No fewer than 3, 000 persons who were displaced by Jihadist violence six years ago were on Monday returned to their homes by authorities in Borno State, officials said.
This is coming after dozens of farm workers were killed in one of the deadliest assaults from the Boko Haram insurgents.
A UN humanitarian coordinator in Nigeria had initially said on Sunday that at least 110 farm workers were killed in the attack on the village of Koshobe and nearby communities but in a statement on Monday said there had been “several dozen” dead.
However, the governor of Borno State, Babagana Zulum, said more than 70 people had been killed and that the town, about 20 kilometres (12 miles) from the state capital Maiduguri, still had people missing.
The returnees who fled their homes in Marte in Lake Chad region in 2014 were packed into dozens of trucks and buses from Bakassi camp for internally displaced people in Maiduguri.
The return was of a first group of IDPs from Marte, the National Emergency Management Agency said in a statement.
“I’m very happy to return to my roots which I left six years ago,” returnee Bukar Kyarimi said.
“We need to go back and tend our abandoned farms but we hope the government will give us adequate protection from the insurgents,” he added.
“We are eager to go back to our homes but what happened in Koshobe… is frightening,” said another returnee, referring to the weekend attack.

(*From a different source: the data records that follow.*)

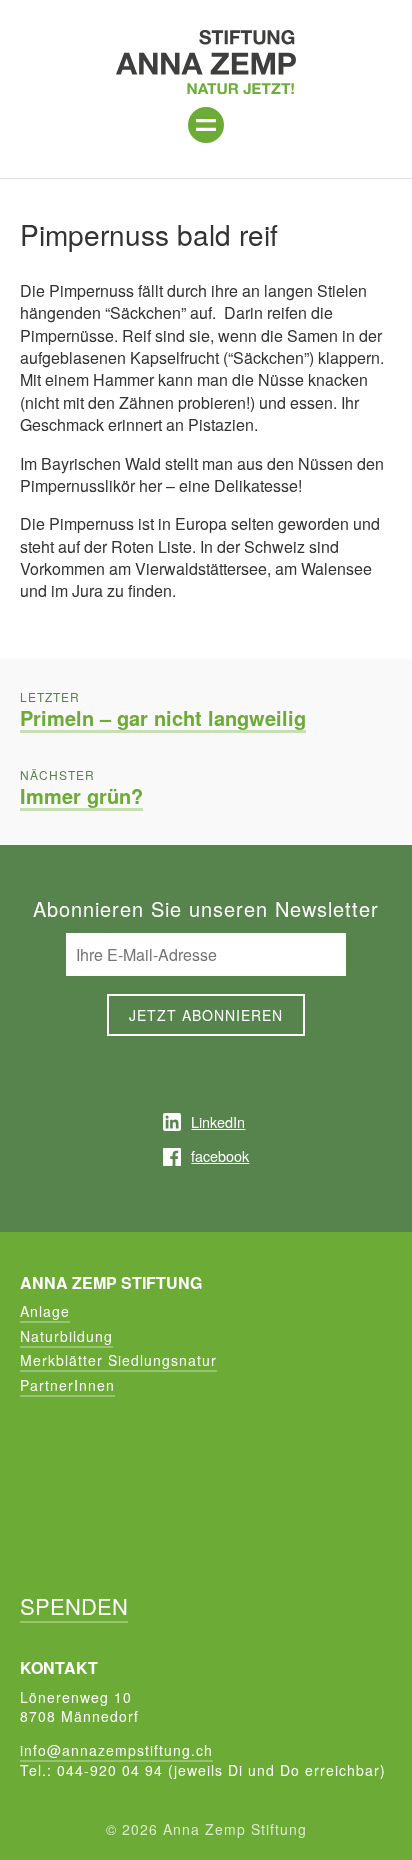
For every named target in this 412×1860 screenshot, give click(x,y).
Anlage (45, 1311)
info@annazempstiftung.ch (116, 1750)
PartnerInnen (67, 1385)
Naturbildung (66, 1336)
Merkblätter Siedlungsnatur (118, 1360)
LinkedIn (218, 1121)
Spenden (74, 1605)
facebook (220, 1155)
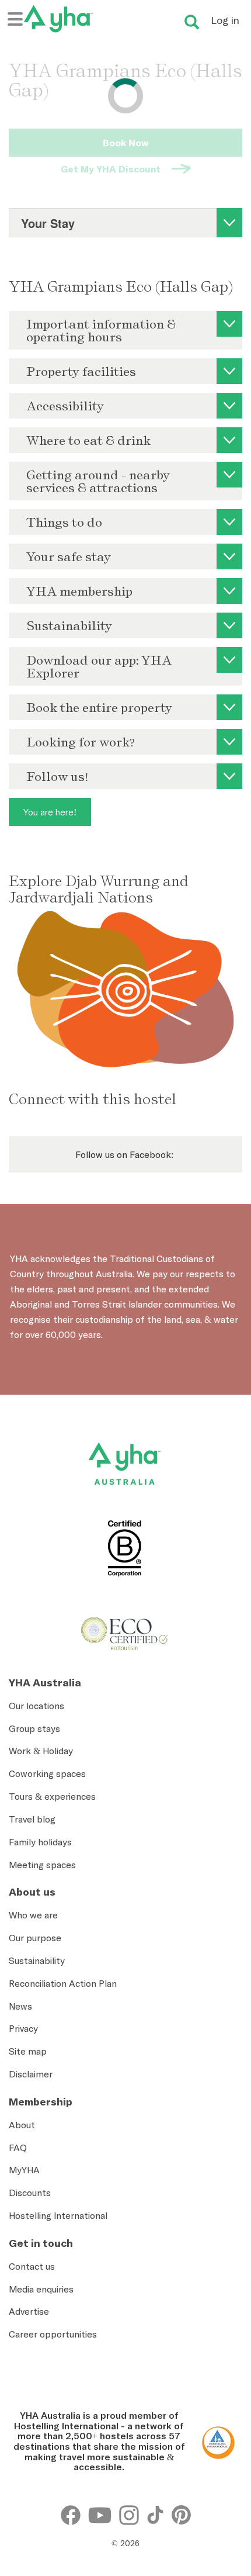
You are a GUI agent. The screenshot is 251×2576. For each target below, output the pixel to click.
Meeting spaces (42, 1864)
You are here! (49, 812)
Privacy (23, 2028)
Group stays (34, 1728)
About (22, 2125)
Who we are (33, 1915)
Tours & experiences (52, 1796)
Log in (225, 20)
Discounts (30, 2192)
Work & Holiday (41, 1750)
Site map (28, 2051)
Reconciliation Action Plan (63, 1983)
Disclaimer (31, 2074)
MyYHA (24, 2170)
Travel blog (32, 1819)
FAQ (18, 2147)
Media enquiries (41, 2289)
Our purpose (35, 1938)
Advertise (29, 2311)
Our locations (36, 1705)
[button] (224, 2436)
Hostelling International (58, 2215)
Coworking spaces (47, 1773)
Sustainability (37, 1960)
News (20, 2006)
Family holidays (40, 1842)
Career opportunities (53, 2334)
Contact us (32, 2266)
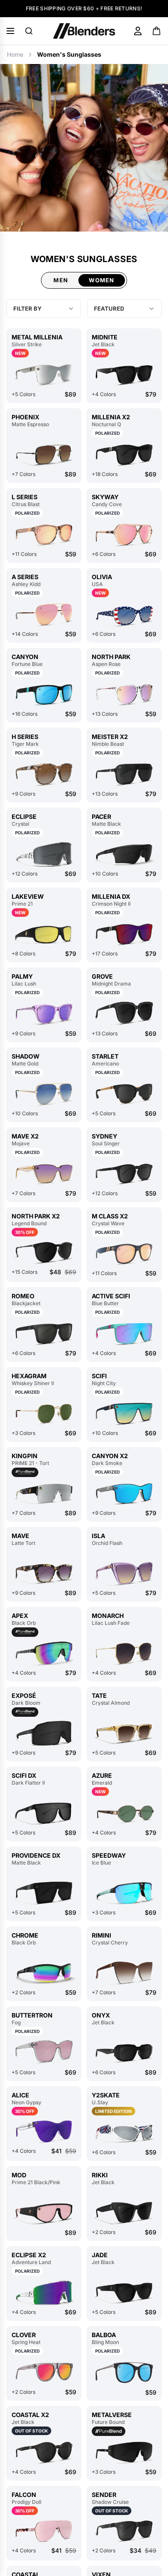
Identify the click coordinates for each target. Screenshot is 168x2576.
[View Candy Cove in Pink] (124, 534)
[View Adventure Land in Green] (44, 2292)
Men (60, 280)
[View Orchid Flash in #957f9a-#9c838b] (124, 1573)
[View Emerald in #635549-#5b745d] (124, 1813)
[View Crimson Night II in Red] (124, 934)
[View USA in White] (124, 614)
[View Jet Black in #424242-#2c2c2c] (124, 2052)
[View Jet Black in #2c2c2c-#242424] (124, 2292)
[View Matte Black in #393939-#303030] (124, 854)
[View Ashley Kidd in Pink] (44, 614)
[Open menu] (10, 31)
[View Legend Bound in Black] (44, 1252)
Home (15, 54)
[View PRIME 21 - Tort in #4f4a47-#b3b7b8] (44, 1493)
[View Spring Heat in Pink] (44, 2372)
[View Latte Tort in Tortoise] (44, 1573)
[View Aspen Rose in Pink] (124, 694)
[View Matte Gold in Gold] (44, 1094)
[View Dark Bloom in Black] (44, 1733)
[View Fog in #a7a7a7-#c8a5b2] (44, 2052)
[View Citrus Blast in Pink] (44, 534)
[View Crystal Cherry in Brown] (124, 1973)
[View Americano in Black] (124, 1094)
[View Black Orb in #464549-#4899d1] (44, 1973)
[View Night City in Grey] (124, 1413)
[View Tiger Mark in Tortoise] (44, 774)
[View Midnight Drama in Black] (124, 1014)
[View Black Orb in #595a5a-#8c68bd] (44, 1653)
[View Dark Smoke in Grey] (124, 1493)
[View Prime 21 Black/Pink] (44, 2213)
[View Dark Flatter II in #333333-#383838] (44, 1813)
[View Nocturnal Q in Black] (124, 454)
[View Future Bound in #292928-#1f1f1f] (124, 2452)
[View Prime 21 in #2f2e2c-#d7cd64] (44, 934)
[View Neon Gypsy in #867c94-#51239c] (44, 2131)
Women (102, 280)
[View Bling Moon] (124, 2373)
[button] (124, 308)
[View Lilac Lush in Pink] (44, 1014)
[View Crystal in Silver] (44, 854)
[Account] (138, 31)
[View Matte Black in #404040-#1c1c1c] (44, 1893)
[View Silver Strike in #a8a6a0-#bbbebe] (44, 374)
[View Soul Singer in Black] (124, 1173)
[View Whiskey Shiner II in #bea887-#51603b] (44, 1413)
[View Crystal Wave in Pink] (124, 1253)
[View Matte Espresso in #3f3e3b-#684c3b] (44, 454)
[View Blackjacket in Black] (44, 1333)
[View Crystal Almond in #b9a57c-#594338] (124, 1733)
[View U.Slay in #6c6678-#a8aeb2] (124, 2132)
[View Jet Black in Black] (124, 2212)
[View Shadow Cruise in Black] (124, 2531)
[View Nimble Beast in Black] (124, 774)
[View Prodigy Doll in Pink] (44, 2531)
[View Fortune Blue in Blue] (44, 694)
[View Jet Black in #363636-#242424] (124, 374)
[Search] (29, 31)
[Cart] (157, 31)
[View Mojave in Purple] (44, 1173)
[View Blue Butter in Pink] (124, 1333)
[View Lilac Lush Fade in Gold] (124, 1653)
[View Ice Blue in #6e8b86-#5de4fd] (124, 1893)
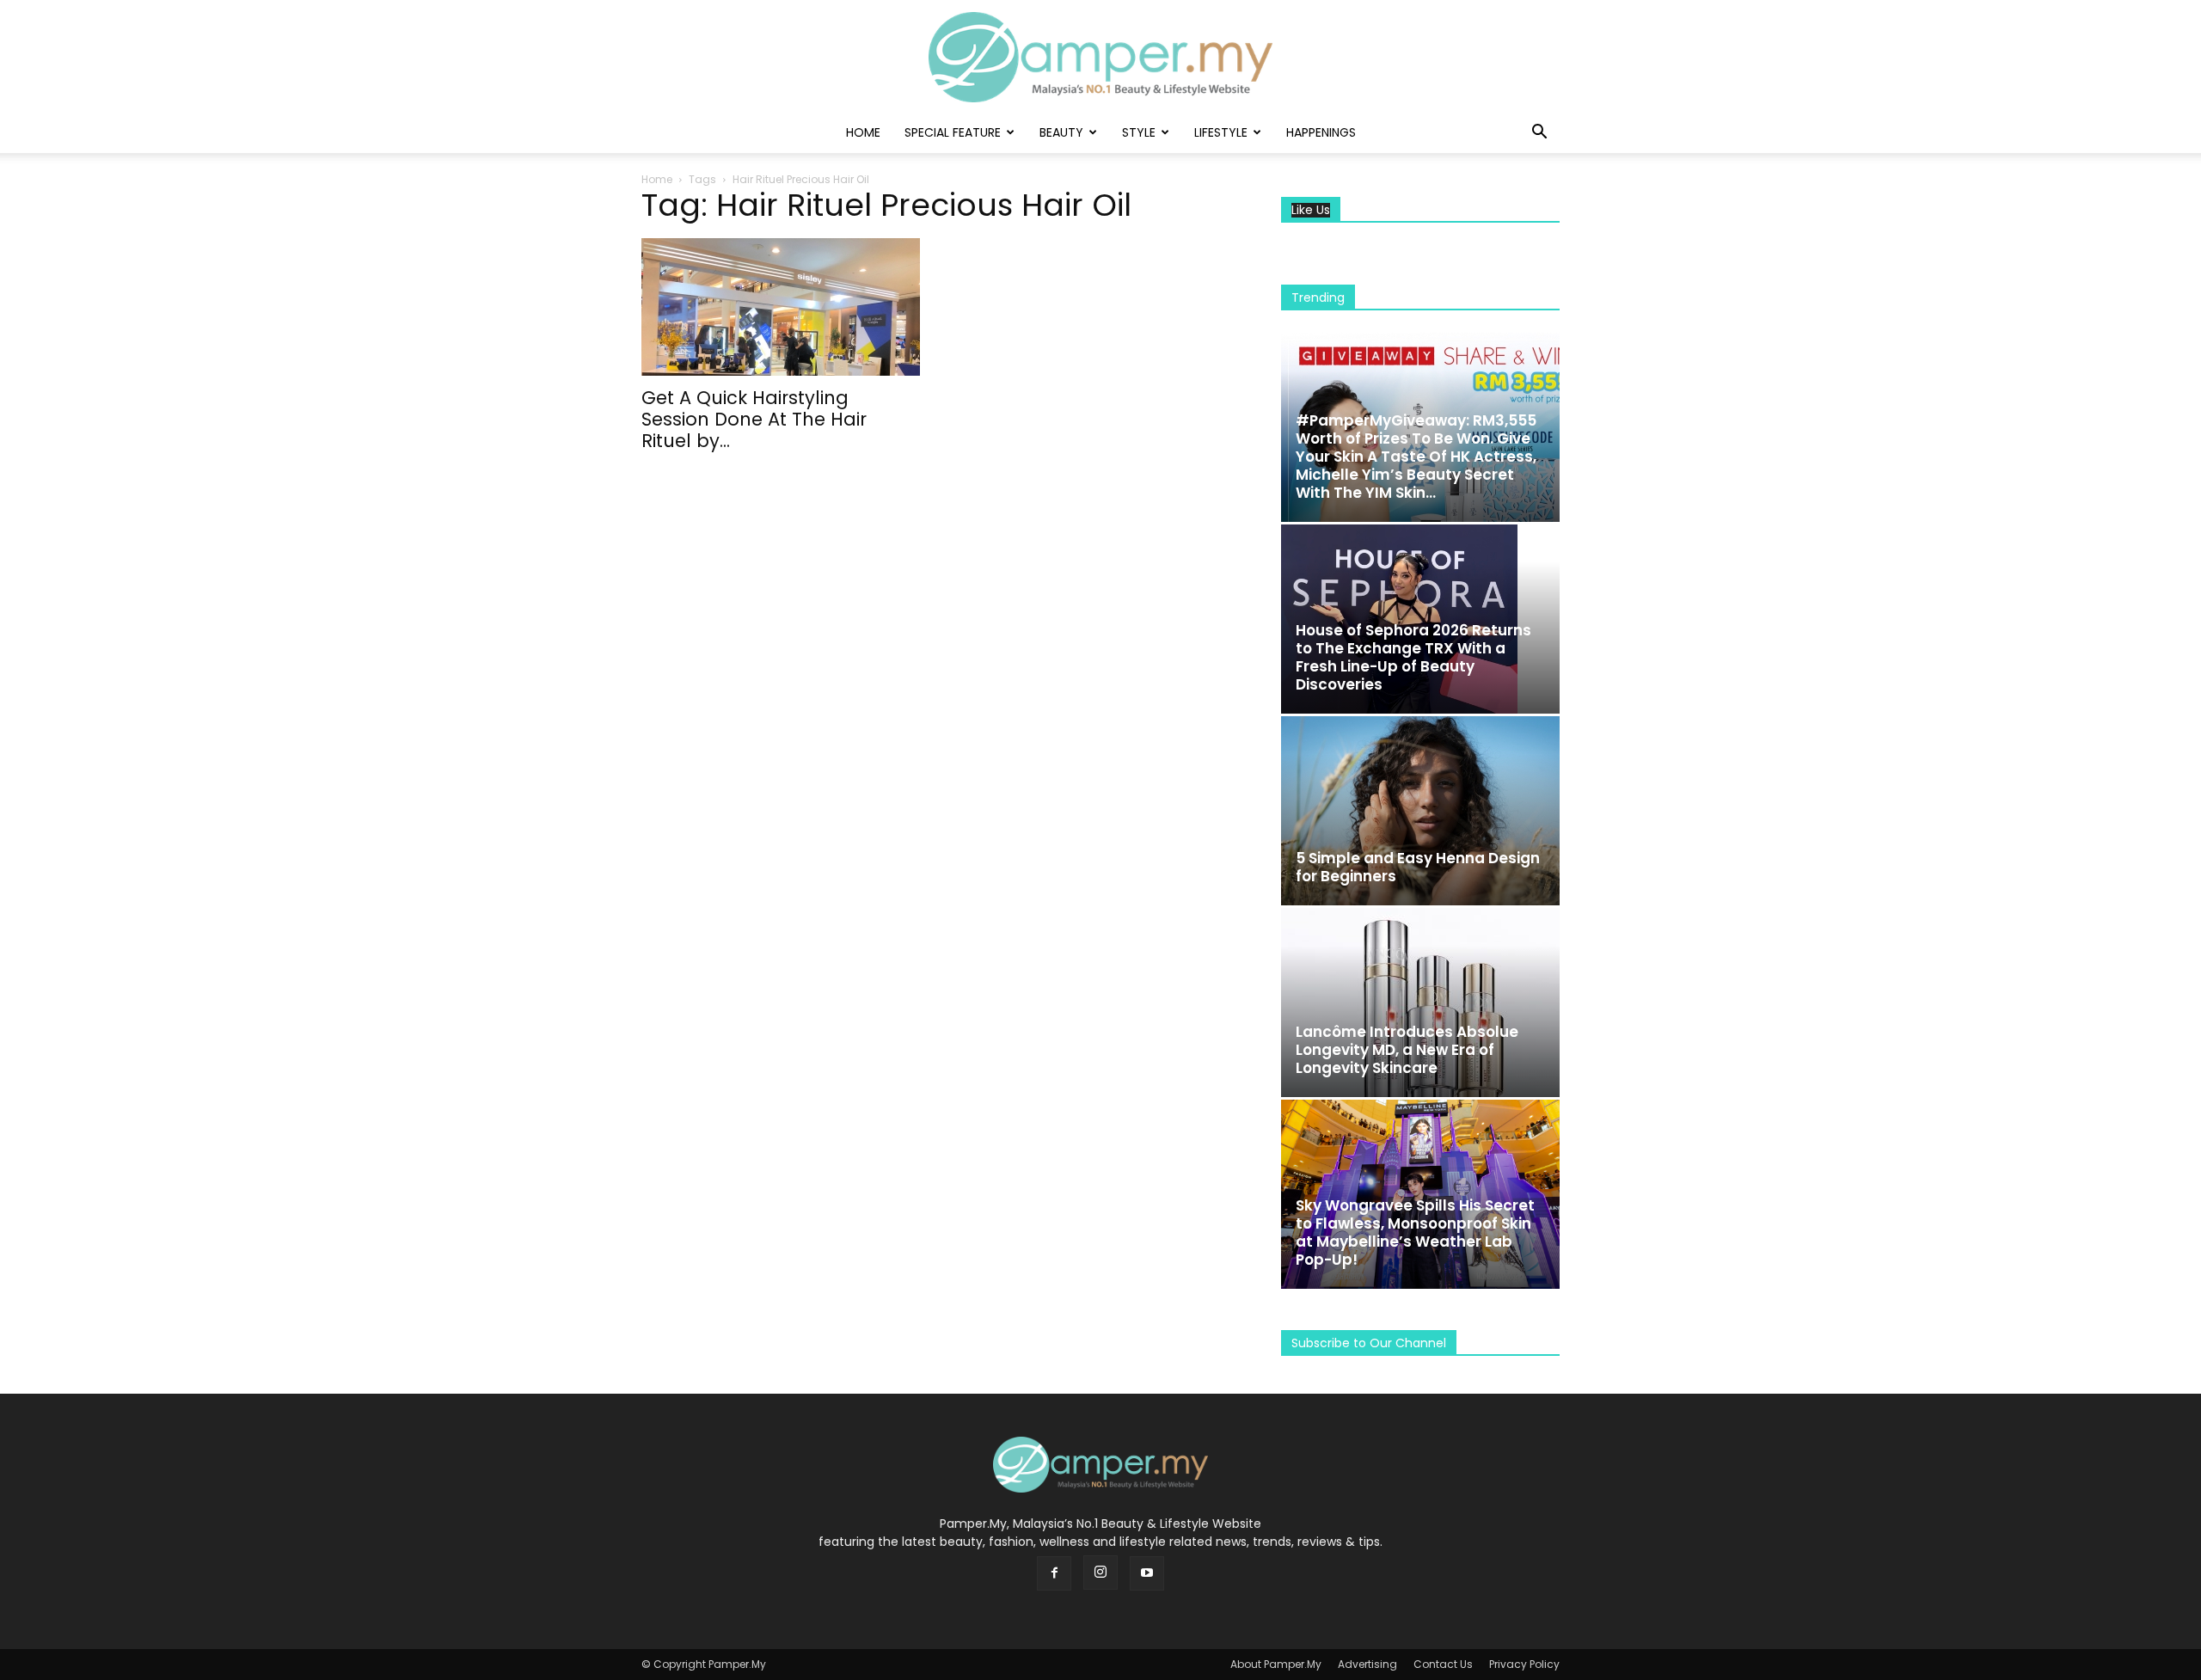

Over two million persons were forced out of their homes by jihadist conflict. Most of them from northern Borno, pushing them into squalid camps in Maiduguri where they rely on food handouts from international charities.
The authorities have been encouraging people displaced by the jihadist violence to go back to their homes, saying the camps were no longer sustainable, despite concern from aid agencies that it was not safe for them to return.
Despite the security measures, the insurgents have continued to launch attacks on the fortified towns.